It is also possible to stratify the sampling using group_by(). Here, I am selecting 10 random cities per sub-region. To confirm this, I create a table that provides a count of selected cities by sub-region.

Dissolve

Dissolve is used for boundary generalization. For example, you can dissolve county boundaries to state boundaries or state boundaries to the country boundary.

In the example, I am obtaining sub-region boundaries from the state boundaries. If you would like to include a summary of some attributes relative to the dissolved features, you can include a summary() function. As an example, I am summing the population of all the states in each sub-region and writing the result to a column called “totpop”.

So, boundary generalization can be performed using only dplyr functions.

This is another example of dissolve where I have generated the West Virginia state boundary from the county boundaries. Since all counties have the same value in the “STATE” field, a single feature is returned. I have also summed the population for each county, which will result in the total state population.

Buffer

Proximity analysis relates to finding features that are near to other features. A buffer represents the area that is within a defined distance of an input feature. Buffers can be generated for points, lines, and polygons. The result will always be a polygon or area.
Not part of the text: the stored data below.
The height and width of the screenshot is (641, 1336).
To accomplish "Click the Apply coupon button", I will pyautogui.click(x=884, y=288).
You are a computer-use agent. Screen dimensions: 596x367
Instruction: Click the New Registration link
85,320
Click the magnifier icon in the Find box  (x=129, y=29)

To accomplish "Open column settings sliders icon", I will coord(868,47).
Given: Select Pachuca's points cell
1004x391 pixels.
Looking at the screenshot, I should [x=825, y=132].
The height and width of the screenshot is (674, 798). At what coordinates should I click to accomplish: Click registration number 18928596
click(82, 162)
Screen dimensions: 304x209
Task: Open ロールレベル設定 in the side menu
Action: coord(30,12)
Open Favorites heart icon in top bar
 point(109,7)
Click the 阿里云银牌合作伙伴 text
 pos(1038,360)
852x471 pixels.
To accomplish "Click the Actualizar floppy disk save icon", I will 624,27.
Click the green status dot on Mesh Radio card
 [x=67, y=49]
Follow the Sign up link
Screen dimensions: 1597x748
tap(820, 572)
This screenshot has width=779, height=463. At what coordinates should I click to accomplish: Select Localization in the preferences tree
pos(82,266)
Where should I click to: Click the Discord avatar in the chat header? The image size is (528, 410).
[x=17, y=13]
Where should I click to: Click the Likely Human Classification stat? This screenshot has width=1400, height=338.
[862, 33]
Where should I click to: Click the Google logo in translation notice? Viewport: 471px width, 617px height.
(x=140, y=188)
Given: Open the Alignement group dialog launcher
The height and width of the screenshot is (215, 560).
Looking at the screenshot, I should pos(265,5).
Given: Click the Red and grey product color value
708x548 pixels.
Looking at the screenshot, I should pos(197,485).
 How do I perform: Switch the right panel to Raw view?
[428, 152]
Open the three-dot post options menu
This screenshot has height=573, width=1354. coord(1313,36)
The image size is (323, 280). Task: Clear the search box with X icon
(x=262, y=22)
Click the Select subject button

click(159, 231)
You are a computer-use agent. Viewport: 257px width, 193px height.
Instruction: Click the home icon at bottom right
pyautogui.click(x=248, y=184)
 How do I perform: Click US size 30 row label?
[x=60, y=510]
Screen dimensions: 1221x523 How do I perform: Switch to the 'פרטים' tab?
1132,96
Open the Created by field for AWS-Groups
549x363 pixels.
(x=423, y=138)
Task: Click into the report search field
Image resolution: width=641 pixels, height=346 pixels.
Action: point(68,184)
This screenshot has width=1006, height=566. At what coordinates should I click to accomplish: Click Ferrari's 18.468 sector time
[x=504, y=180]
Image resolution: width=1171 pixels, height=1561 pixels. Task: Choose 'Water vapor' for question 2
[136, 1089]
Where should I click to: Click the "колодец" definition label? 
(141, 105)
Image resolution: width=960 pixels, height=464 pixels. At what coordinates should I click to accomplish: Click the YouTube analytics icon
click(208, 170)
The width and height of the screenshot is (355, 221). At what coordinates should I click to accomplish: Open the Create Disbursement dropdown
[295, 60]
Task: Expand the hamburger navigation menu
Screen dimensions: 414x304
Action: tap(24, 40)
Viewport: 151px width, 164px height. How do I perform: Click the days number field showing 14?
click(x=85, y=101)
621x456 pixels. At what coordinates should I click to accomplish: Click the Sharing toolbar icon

In the example, I have created polygon buffers that encompass all areas within 20 km of the mapped interstates using the st_buffer() function. Note that the buffer distance is defined in the map units, in this case meters.

Clip and Intersect

Clip and intersect are used to extract features within another feature or return the overlapping extent of multiple features. Think of this as a spatial AND.

In this example I am intersecting the circle and triangle. The result will be the area that occurs in both the circle and the triangle (shown in red).

All attributes from both features will be returned, as demonstrated by calling glimpse() on the output. The table contains both the “C” and “T” fields, which came from the circle and triangle, respectively.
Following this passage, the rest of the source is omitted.